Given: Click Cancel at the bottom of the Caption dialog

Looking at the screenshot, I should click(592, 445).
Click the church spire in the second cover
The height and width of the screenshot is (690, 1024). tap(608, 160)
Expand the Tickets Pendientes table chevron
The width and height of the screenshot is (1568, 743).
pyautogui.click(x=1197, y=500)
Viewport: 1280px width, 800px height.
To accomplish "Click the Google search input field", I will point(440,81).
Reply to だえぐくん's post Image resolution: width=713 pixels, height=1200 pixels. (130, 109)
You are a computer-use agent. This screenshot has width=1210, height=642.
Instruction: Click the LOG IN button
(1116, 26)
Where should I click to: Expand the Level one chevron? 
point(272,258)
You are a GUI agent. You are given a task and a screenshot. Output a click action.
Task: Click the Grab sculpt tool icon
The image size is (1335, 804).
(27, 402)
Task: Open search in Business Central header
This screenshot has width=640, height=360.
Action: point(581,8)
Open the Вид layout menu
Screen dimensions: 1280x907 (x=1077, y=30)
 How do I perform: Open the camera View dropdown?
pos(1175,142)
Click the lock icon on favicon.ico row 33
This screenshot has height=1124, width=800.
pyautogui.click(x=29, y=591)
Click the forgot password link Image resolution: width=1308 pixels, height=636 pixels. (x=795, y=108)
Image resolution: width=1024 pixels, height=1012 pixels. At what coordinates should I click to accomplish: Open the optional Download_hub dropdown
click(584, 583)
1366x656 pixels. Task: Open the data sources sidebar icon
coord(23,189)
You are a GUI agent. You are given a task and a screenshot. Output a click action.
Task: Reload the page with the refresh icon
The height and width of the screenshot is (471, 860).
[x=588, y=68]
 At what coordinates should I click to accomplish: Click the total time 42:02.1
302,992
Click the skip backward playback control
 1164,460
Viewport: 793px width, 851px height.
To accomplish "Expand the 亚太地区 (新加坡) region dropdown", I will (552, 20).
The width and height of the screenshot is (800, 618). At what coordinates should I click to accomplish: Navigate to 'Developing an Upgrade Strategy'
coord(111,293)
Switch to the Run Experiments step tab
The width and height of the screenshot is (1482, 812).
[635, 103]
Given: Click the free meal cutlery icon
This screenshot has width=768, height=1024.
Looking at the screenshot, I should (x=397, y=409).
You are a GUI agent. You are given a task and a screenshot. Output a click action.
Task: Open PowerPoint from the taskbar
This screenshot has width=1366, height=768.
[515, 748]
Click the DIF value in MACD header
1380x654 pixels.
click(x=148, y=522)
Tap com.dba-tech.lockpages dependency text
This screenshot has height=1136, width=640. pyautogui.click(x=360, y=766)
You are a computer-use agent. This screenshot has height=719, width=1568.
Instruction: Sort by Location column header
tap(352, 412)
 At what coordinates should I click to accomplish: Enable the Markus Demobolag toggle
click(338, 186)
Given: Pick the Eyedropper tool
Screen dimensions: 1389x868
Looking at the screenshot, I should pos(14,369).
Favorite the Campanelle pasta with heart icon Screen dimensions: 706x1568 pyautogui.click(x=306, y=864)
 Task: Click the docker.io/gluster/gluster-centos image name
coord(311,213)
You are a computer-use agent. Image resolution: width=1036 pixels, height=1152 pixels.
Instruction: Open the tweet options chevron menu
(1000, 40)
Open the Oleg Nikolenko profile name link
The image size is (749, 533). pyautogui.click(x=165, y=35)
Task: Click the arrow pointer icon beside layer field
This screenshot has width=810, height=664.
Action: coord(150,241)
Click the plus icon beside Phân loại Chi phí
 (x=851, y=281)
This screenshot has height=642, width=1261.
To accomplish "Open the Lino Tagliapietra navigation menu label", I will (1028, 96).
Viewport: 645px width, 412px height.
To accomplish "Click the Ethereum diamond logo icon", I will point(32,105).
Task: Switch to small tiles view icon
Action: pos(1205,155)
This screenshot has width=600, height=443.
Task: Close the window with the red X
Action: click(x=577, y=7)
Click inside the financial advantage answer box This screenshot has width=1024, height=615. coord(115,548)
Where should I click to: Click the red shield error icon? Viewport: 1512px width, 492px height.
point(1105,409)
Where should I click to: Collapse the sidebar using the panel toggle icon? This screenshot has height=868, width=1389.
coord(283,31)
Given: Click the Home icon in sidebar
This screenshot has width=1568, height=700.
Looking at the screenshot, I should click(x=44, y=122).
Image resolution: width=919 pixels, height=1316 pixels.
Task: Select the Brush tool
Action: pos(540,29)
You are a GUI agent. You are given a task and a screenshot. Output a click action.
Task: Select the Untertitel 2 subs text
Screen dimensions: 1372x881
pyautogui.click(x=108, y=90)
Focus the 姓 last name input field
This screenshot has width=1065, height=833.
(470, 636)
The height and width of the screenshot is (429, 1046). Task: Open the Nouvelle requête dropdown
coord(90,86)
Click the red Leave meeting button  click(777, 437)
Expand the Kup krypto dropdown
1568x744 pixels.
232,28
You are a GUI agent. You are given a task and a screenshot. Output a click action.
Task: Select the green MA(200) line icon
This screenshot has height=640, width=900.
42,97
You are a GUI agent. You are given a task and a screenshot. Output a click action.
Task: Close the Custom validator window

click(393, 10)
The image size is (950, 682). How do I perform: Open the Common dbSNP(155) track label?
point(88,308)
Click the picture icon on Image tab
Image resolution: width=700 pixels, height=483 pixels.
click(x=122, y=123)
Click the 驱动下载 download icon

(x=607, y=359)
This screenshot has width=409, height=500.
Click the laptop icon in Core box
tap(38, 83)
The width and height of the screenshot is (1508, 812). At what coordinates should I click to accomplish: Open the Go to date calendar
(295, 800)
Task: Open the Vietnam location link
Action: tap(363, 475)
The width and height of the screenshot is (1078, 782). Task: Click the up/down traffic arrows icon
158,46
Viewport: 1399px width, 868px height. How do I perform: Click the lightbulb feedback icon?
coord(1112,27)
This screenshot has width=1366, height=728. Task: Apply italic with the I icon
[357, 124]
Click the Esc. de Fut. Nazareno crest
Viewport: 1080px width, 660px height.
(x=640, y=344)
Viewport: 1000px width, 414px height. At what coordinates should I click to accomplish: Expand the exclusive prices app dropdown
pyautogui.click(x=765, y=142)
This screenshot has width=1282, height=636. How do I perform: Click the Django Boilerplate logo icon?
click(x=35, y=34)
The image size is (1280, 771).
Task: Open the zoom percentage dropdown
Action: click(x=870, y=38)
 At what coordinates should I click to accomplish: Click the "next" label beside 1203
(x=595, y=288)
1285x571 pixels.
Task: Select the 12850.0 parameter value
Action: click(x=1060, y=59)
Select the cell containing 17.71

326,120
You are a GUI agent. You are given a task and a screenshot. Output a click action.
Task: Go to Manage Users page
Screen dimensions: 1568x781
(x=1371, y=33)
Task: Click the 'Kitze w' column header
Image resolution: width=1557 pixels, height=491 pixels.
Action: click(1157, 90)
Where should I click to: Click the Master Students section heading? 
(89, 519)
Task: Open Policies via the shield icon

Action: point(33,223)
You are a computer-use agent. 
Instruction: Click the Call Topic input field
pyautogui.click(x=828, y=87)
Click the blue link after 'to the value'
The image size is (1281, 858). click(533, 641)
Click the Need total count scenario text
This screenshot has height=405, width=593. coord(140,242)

----------------

Search the material above for the word "computer", then copy out each line that has it.

You are a computer-use agent. This screenshot has width=1210, height=642.
You are a computer-use agent. This screenshot has height=719, width=1568.
You are a computer-use agent. Image resolution: width=1036 pixels, height=1152 pixels.
You are a computer-use agent. 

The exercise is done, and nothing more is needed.